Farbenfrohe Performance: die Band Calexico im Wizemann Foto: Lichtgut/Max Kovalenko

Die amerikanische Band Calexico hat im ausverkauften Wizemann ihren Americana- und Tex-Mex-Sound präsentiert. In schlechten Momenten klingen ihre Songs ein bisschen nach Spaghetti-Western, aber dann machen sie mit reinrassigem Desert-Rock alles wieder gut.

Stuttgart - Calexico, das sind ja quasi zwei Bands in einer. Hier die umwerfend gute Americana-Band, die ihre beiden Köpfe Joey Burns und John Convertino vor auch schon wieder mehr als zwanzig Jahren als Abspaltung von Howe Gelbs ebenfalls umwerfend guter Americana-Band Giant Sand gebildet haben. Und dort die Tex-Mex-Band, die zwar weder aus Texas noch (wie der Bandname vermuten lassen könnte) aus Kalifornien stammt, sondern aus Arizona – die aber doch als stilbildend für die Paarung von Conjunto, Cumbia, Mariachi und Desert-Rock steht, einer Fusion amerikanischer Klänge mit jenen der südlichen Nachbarn, also buchstäblich für grenzüberschreitende Musik.

„The Thread that keeps us“ heißt, ebenfalls buchstäblich unüberhörbar als Referenz an Donald Trumps Mauerbaupläne, das aktuelle Calexico-Album. Dieses hat die Band nun am Mittwochabend auf ihrer aktuellen Tournee im Stuttgarter Wizemann vorgestellt. Der Saal ist ausverkauft, nach dem nahezu ausverkauften Konzert vor zwei Jahren an gleicher Stelle und dem sehr gut besuchten Auftritt vor fünf Jahren auf dem Killesberg ist das ein schönes Zeichen der Wertschätzung für Burns und Convertino im Allgemeinen und als Plädoyer für Qualitätsmusik im Besonderen.

Das Publikum durfte sich eine Songliste wünschen

Vorab konnte das Publikum – und das ist höchst originell – per Internet für jedes einzelne Konzert eine Wunschsongliste an die Band übermitteln.
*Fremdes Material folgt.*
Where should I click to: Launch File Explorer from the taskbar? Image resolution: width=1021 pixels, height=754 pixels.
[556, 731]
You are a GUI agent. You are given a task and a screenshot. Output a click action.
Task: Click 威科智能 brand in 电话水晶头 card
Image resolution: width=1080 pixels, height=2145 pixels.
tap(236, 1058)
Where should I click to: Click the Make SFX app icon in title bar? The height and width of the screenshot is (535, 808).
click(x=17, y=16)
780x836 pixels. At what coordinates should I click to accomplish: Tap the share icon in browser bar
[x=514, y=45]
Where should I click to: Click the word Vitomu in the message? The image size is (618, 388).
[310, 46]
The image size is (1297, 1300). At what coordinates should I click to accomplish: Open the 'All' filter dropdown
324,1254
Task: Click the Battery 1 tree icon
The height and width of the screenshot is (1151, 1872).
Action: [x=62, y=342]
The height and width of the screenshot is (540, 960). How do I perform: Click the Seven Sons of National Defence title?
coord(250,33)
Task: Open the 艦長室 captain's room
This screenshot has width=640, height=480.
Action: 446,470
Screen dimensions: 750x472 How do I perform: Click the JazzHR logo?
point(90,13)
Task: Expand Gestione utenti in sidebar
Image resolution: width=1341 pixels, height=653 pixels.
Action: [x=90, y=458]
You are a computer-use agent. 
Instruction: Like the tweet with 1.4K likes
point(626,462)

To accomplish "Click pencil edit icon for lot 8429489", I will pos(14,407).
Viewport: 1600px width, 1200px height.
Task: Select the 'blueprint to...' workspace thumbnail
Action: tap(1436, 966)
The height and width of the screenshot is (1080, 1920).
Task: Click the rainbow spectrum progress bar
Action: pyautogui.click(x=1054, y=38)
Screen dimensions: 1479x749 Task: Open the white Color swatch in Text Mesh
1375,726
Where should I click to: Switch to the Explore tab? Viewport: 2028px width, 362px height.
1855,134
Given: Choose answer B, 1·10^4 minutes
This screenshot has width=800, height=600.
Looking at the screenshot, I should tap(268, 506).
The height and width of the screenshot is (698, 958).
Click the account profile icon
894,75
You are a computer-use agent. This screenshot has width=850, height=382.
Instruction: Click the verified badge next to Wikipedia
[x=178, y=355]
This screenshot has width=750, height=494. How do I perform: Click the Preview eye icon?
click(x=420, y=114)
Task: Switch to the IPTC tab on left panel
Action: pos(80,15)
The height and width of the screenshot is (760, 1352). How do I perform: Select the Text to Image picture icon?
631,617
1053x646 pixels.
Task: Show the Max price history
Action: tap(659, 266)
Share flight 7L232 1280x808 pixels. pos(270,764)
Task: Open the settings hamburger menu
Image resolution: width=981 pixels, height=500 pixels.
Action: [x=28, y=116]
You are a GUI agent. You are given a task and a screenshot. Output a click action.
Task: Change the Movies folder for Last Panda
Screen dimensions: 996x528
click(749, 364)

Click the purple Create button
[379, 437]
Ob sie sich daran gehalten haben, bleibt ihr süßes Geheimnis, im Gegensatz zum letzten Gastspiel haben Calexico diesmal jedenfalls den Tex-Mex-Januskopf in den Vordergrund gestellt.

Convertino am Schlagzeug und Burns mit Gesang und Gitarre haben sechs weitere Musiker um sich geschart. Die Instrumentierung gerät mit viel Percussions, Trompetenklängen, teils mit Lapsteel und Standbass zwar farbenfroh und üppig, der Sound wirkt im Wizemann allerdings etwas wattiert. Vor allem jedoch klingt er heuer nun mehrheitlich keineswegs nach einer Alternativeband, vielmehr wähnt man sich in den guten Momenten in einer trubeligen mittelamerikanischen Cantina und in den schwächeren Momenten in einem drittklassigen Spaghettiwestern.

Die Hälfte der gebotenen Stücke trägt spanischsprachige Titel, der gewohnt ruhige Fluss der Calexico-Nummern weicht oft einer seligen Schunkelatmosphäre mit schneidigen Bläsern und einem leutseligen Frontmann, der gar nicht oft genug versichern kann, wie wohltuend es doch sei, ausgerechnet hier im schönen Stuttgart auftreten zu dürfen.

Droht etwa eine Trini-Lopezisierung?

Wären da nicht Convertinos stoisch-präzises Schlagzeugspiel, die deutlich überdurchschnittlich gute Singstimme Burns’ – die sich freilich mit Howe Gelbs Organ so gar nicht messen kann – und die dann doch diversen reinrassigen Desert-Rock-Nummern angefangen beim Auftaktstück „Dead in the Water“ (vom aktuellen, nahezu komplett gespielten neuen Album) bis hin zu „Crystal Frontier“ (ihrem Evergreen, der traditionell und so auch in Stuttgart den regulären Teil des ordentlich langen Konzerts beschließt): Man müsste die Band fast vor einer Trini-Lopezisierung warnen.

Etwas ambivalent gerät dieser Konzertabend also. Was allerdings der grundsätzlichen Verehrung dieser Band keinen Abbruch tun und die abermalige Güte ihres aktuellen Albums nicht schmälern soll. Das erscheint in der kommenden Woche übrigens auch als limitierte Digipack-Doppel-CD mit sieben zusätzlichen Songs. Und wer die Chance im Wizemann verpasst hat: Calexico haben noch ein paar Sommertermine an die Tour drangehängt, unter anderem am 18. Juli im Karlsruher Tollhaus.